Parametrized Sharing in Hybrid Multi-Agent RL

Updated 9 January 2026

The paper demonstrates how PMHRL improves sample efficiency and scalability through tailored parameter sharing across agents.
It details a network architecture decomposing shared trunks and agent-specific heads to balance coordination and specialization.
Empirical results reveal significant improvements in energy efficiency and convergence speed compared to non-sharing baselines.

A Parametrized Sharing Scheme for Multi-Agent Hybrid Deep Reinforcement Learning (PMHRL) is a design pattern and architectural framework that enables sample-efficient, scalable, and robust multi-agent reinforcement learning in domains with agents exhibiting heterogeneous or hybrid discrete-continuous action spaces. PMHRL leverages parameter sharing at multiple architectural levels—across all agents, within functional subgroups, or between sub-modules specialized for different decision types—while preserving sufficient representational capacity for agent specialization, behavior diversity, and coordination requirements in hybrid-action scenarios.
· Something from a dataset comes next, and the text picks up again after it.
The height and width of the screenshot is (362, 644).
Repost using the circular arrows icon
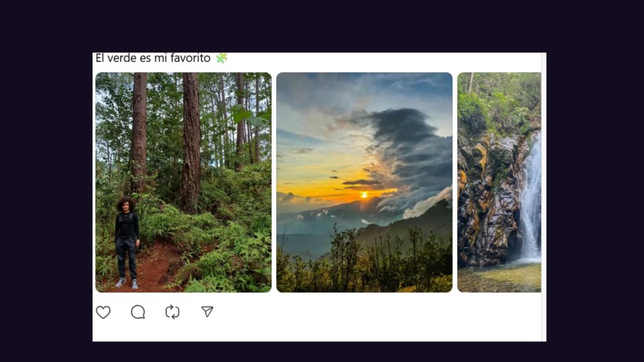(172, 312)

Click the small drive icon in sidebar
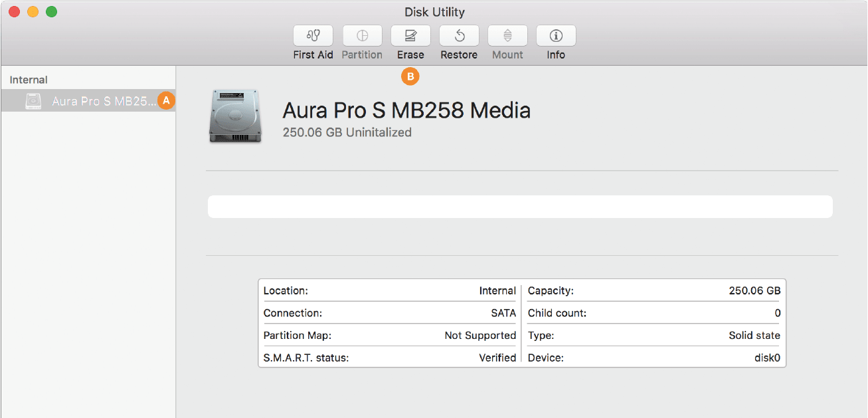click(x=33, y=102)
This article synthesizes the landscape of PMHRL as seen in recent deep RL research, focusing on network decomposition, sharing modalities, optimization strategies, and empirical findings.

At its core, PMHRL generalizes classical parameter sharing in multi-agent reinforcement learning—wherein all agents share a single policy or value network—to architectures that balance shared and agent-specific capacity, as dictated by behavioral heterogeneity and action-space structure. A canonical PMHRL system organizes the agent population and their associated networks along three axes:

Functionality: Handling both discrete (e.g., mode selection, activation/deactivation) and continuous (e.g., beamforming, control) actions via dedicated sub-networks (e.g., DQN for discrete, PPO/DDPG for continuous variables).
Parametric granularity: Allowing global, group-wise, or role-based sharing of backbone networks (encoders, state abstraction layers) while optionally retaining private "heads" (action selectors, critics) per agent.
Sharing modality: Bridging sub-modules by concatenating, projecting, or otherwise communicating the outputs or latent representations of one module (e.g., the discrete head's choice) as context for the next (e.g., continuous PPO actor’s policy) (Kuo et al., 2 Jan 2026, Shen et al., 22 Jul 2025, Fu et al., 2019).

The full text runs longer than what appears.